One of our favorite contributors here at Veteran’s Tales, MSGT Fred Barnett copied an old New York Time 1994 reprint of their story about the suicide of Chesty Puller’s son, Lewis, Jr.
This is an except from the NYT’s May 4, 1994 story by Catherine Manegold
Tens of thousands of obituaries have been written for the men who fought and died in Vietnam. More will follow as veterans age and die. But some deaths seem larger, as if they could serve as obituaries for the war itself.
Lewis B Puller, Jr’s death was on such death. It happened on Wednesday night, when Mr Puller, who was 48, shot himself in the head at his home in suburban Virginia.
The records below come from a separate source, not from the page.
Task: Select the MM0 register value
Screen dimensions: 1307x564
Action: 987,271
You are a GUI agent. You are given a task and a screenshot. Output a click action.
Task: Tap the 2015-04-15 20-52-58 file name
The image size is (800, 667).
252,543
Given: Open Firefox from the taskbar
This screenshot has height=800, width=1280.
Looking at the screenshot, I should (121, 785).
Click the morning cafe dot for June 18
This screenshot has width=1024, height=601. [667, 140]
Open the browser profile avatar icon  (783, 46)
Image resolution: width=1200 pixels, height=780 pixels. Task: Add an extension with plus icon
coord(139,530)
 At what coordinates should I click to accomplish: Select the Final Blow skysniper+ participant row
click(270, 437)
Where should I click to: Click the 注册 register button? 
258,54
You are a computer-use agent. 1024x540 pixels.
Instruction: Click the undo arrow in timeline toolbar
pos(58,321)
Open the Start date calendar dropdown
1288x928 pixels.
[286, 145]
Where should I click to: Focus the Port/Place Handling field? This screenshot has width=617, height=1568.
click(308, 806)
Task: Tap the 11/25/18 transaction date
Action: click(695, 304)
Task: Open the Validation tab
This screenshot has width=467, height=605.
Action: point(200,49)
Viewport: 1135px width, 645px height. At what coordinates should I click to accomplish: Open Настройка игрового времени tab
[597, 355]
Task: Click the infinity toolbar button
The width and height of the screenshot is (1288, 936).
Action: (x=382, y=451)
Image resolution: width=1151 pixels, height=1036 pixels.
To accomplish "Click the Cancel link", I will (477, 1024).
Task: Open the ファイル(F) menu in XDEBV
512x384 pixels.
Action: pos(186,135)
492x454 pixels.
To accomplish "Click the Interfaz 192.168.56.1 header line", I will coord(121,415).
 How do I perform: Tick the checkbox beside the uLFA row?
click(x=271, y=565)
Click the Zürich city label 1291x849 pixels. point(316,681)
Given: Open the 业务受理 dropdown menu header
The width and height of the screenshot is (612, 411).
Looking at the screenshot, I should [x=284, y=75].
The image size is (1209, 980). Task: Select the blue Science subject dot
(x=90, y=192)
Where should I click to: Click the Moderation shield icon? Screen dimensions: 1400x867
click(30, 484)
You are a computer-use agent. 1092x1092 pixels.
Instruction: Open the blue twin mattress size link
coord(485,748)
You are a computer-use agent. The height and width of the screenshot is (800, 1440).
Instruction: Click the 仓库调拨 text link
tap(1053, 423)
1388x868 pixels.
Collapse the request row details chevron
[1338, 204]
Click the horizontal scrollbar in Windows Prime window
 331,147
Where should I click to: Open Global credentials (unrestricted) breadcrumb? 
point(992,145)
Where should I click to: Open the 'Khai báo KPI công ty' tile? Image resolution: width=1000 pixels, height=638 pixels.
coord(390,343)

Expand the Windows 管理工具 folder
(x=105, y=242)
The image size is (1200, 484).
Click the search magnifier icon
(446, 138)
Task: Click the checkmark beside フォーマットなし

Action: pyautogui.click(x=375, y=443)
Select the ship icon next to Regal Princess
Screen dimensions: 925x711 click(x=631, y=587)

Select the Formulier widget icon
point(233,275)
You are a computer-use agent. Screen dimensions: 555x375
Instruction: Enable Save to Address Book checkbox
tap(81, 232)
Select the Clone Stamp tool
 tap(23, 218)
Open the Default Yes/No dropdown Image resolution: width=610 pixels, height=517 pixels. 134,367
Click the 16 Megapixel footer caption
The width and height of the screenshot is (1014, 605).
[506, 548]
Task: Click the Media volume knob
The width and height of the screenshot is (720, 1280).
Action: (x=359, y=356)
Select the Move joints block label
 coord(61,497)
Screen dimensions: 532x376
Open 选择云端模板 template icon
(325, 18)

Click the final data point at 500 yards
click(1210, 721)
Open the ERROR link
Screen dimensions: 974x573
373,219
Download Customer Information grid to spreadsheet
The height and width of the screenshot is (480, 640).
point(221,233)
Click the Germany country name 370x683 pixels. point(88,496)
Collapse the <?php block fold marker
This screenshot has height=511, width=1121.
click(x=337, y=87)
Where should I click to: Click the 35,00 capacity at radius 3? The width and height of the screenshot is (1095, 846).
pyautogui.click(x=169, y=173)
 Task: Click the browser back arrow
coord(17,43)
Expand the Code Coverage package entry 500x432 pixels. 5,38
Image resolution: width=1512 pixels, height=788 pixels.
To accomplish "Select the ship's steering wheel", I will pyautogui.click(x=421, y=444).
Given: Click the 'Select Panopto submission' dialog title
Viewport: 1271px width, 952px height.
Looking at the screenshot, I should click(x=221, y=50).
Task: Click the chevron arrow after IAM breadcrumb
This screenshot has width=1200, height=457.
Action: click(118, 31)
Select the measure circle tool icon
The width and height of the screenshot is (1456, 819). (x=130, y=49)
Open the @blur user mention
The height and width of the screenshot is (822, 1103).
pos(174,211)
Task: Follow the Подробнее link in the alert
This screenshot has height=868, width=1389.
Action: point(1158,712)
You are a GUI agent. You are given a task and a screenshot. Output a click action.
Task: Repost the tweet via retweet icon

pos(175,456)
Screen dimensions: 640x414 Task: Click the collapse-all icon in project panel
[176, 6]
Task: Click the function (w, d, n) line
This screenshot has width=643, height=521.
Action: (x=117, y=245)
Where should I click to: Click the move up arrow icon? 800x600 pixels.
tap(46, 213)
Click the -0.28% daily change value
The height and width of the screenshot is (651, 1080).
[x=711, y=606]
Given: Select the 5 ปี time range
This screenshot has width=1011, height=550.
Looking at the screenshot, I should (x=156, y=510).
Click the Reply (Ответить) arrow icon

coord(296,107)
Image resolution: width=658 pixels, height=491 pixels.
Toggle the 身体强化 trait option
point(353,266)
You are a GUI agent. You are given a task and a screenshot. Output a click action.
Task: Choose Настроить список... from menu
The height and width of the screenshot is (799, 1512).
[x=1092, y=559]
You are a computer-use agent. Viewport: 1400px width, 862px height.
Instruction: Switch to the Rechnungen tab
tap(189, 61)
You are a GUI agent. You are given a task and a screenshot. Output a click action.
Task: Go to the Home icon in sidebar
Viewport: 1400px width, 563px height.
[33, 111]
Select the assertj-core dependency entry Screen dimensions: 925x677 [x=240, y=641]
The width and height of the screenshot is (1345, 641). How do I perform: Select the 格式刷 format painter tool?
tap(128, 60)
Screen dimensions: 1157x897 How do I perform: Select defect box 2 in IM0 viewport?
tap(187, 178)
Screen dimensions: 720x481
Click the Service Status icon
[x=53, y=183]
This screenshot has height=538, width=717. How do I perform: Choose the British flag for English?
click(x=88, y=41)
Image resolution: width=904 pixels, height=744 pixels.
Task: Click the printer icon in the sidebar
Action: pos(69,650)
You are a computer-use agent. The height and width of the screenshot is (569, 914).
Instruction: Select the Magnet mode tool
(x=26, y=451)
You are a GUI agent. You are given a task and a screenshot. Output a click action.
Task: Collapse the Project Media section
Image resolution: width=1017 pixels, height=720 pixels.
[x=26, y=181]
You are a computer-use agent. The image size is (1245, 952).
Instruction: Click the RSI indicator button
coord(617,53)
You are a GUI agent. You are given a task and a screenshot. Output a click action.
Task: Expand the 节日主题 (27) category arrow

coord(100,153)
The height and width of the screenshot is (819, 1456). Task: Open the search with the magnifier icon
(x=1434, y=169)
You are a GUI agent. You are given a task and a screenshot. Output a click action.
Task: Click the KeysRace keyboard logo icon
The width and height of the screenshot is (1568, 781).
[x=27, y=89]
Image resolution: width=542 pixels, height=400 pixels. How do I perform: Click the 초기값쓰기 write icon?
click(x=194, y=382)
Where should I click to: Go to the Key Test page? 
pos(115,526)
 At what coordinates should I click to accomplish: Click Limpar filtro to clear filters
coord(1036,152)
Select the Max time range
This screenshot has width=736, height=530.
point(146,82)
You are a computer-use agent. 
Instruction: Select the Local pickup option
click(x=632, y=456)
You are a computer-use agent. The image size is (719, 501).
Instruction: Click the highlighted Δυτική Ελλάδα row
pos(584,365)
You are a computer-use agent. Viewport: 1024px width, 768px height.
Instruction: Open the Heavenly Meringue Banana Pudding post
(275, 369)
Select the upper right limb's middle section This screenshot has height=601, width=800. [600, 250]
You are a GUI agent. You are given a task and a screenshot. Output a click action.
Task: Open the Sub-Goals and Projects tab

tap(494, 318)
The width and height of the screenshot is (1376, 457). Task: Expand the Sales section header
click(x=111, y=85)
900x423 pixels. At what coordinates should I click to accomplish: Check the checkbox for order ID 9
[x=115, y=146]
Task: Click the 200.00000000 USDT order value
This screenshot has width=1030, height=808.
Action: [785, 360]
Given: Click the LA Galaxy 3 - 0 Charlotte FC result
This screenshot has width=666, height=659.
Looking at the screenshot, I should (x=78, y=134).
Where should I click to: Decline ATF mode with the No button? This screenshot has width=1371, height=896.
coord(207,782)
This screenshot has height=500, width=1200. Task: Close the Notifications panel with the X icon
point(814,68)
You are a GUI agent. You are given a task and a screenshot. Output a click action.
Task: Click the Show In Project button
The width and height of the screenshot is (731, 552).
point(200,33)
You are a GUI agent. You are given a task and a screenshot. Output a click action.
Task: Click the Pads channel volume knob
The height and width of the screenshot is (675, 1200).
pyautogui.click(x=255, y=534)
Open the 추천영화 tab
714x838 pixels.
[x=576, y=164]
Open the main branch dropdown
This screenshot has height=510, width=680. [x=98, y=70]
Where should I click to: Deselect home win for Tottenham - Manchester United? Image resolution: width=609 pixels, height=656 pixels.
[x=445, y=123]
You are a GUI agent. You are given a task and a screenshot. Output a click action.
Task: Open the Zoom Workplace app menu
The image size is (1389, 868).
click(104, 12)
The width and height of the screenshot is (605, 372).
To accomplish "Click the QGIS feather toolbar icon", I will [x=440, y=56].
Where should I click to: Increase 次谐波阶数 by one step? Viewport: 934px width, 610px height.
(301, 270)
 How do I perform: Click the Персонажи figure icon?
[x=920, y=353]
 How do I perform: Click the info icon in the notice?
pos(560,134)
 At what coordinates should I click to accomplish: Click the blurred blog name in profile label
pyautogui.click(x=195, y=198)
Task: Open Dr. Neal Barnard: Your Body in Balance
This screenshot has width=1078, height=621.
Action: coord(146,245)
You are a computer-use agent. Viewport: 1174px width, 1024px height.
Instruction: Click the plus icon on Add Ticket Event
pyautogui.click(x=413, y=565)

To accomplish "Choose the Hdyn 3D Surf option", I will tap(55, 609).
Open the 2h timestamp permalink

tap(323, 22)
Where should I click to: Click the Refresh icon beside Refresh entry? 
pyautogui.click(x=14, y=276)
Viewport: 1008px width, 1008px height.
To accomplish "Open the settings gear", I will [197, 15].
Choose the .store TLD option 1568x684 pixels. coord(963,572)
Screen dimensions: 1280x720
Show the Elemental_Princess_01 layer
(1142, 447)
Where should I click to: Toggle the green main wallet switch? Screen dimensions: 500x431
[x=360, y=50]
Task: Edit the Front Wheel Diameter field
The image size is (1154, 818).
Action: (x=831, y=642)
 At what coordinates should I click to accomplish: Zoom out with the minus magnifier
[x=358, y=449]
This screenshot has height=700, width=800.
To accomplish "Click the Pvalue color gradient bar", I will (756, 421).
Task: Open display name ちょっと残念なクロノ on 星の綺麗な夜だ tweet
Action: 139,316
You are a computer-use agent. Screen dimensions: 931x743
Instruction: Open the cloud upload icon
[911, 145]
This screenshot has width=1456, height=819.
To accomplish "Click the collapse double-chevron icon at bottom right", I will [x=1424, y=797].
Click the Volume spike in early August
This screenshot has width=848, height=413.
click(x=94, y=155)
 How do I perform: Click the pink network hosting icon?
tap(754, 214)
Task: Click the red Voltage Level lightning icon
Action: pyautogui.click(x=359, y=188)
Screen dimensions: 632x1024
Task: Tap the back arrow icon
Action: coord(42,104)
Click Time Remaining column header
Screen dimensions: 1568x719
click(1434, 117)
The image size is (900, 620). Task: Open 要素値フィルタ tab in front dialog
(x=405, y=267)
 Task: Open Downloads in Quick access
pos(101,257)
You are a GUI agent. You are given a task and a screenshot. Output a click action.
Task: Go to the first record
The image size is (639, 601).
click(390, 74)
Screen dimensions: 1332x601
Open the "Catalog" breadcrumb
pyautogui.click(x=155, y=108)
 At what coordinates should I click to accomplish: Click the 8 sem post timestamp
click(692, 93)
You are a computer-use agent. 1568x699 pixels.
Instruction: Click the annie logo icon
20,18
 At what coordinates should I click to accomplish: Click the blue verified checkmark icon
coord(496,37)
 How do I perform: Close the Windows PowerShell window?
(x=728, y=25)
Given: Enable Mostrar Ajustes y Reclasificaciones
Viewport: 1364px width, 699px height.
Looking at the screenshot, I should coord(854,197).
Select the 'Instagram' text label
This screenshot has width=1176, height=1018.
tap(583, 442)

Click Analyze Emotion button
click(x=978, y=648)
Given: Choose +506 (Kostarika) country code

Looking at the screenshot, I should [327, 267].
A veteran’s advocate and Pulitzer Prize winner whose hands were disfigured and whose legs were torn from his body by a booby tap in Vietnam, he had finally surrendered in his 26-year battle against depression, drug and alcohol addiction, despair, and perhaps, at the end, sheer fatigue.
His suicide came at a time of physical and emotional pain but professional success, a conundrum that his colleagues and friends confronted with deep sadness, and confusion.
His legacy, friends said, was not the image of his shrunken body perched on a wheelchair in front of the Vietnam war Memorial, but his book, a difficult and graphic description of his trauma and pain-filled struggles against addiction; his fight for veterans to receive fair representation in the Clinton Administration, his son and daughter; his friends and his will to live. His last great passion would be the construction of a school in a battered area that was once the demilitarized zone.
(He stepped on that booby trap in 1968, and his recovery never came, after two decades of rehab. His famous father died in 1971, he worked on the War Memorial here, the lifting of sanctions against Hanoi and the school project. he published his autobiography “Fortunate Son, the Healing of a Vietnam Vet” in 1991, and won the Pulitzer prize in 1992.)
Early last year he was approached by the Clinton Administration with several offers of work. Instead he used his computer to trace how many veterans the Administration had placed in important positions and concluded that was too low.
(Instead he began writing on veterans projects, much as we do here at Veteran’s Tales.)
(He was suffering from “stump pain” a best friend said; at the same time the effects of fighting pain-pills addiction and alcohol, creating the up and down irascibility that left his marriage in tatters. They were planning a divorce. According to later Senator Bob Kerry (the real wounded veteran), who went through rehab with him in 1969, Lewis was already pretty high strung, abusive and angry, so this was along 24 yr process for friends and family. The NYT writer didn’t interview, or report her interview with Navy psychiatrists who likely counseled and treated him, but I suspect he was always a handful. Senator Kerry said that some of the drugs prescribed by subsequent doctors may have been counter-productive to his recovery. “He inspired so many people. The tragedy in the end was that he was not able to inspire himself,” said the good Sen Kerry.)
(Was a friend with Kieu Chinh, a Vietnamese actress, and who, with Terry Anderson and Lewis Puller, founded the Vietnam Children’s Fund was principal contact to this NYT correspondent, who said they were to give a speech to the National Press Club in the November before he died, about their school project in Vietnam and the dropping literacy rate in Vietnam. She flew in from California, and when she saw him, he was totally alone.)
He was, she said, the kindest soldier she ever knew.